[INSTRUCTIONS TO FOLLOW] Provide the number of lines below containing the word "height", without any other words.
:: DATASET RECORDS
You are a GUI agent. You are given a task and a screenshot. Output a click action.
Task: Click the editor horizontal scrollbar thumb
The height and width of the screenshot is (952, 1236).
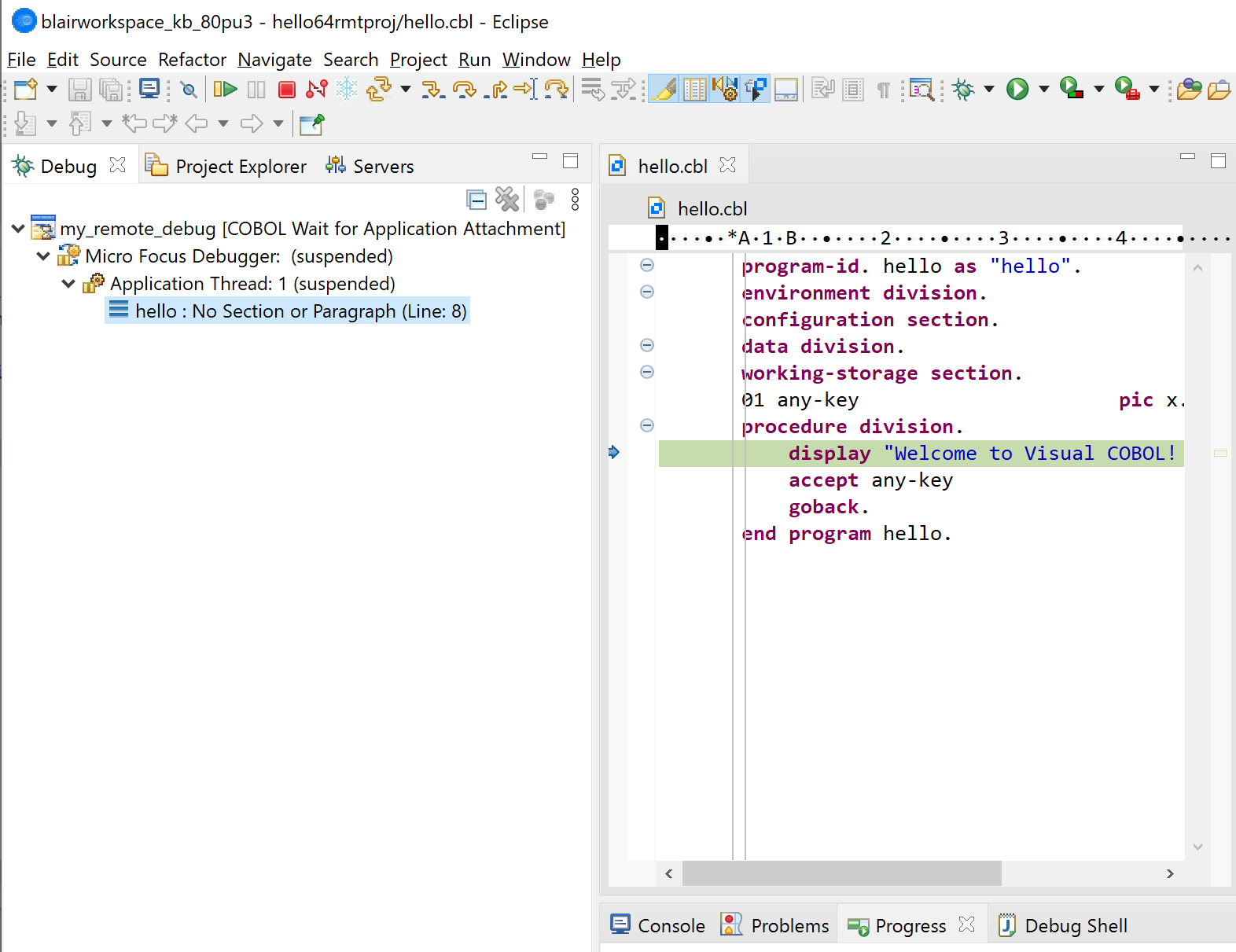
::::
:: DATASET RECORDS
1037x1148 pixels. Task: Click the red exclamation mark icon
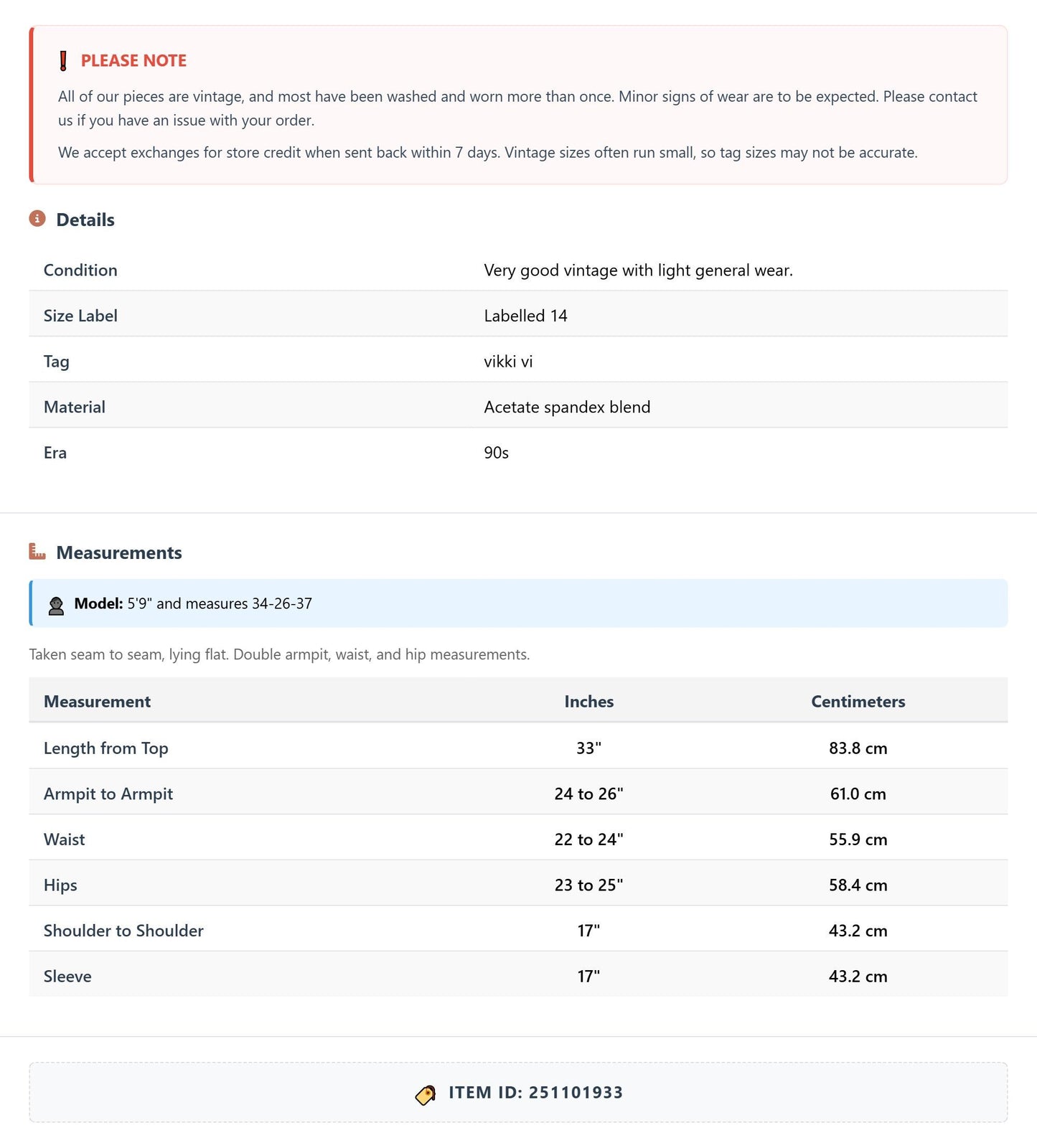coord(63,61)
::::
:: DATASET RECORDS
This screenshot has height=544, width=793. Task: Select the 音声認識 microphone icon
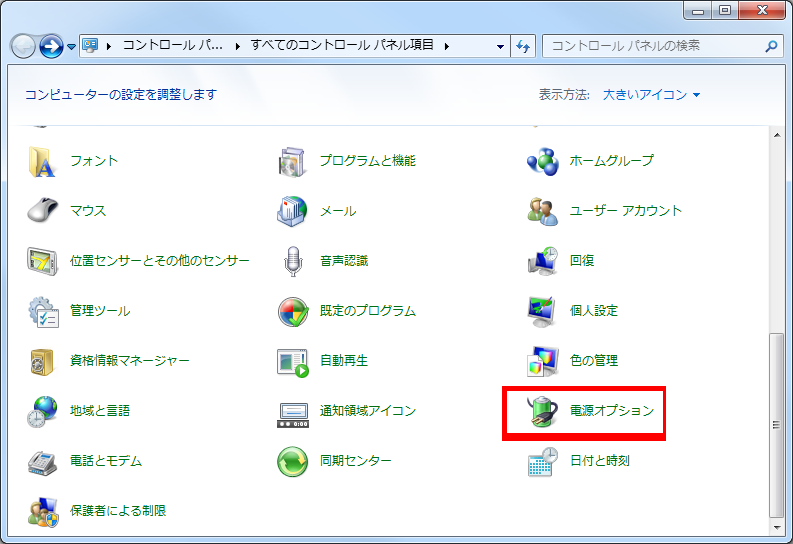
::::
[RESULT FOR THIS EXERCISE] 2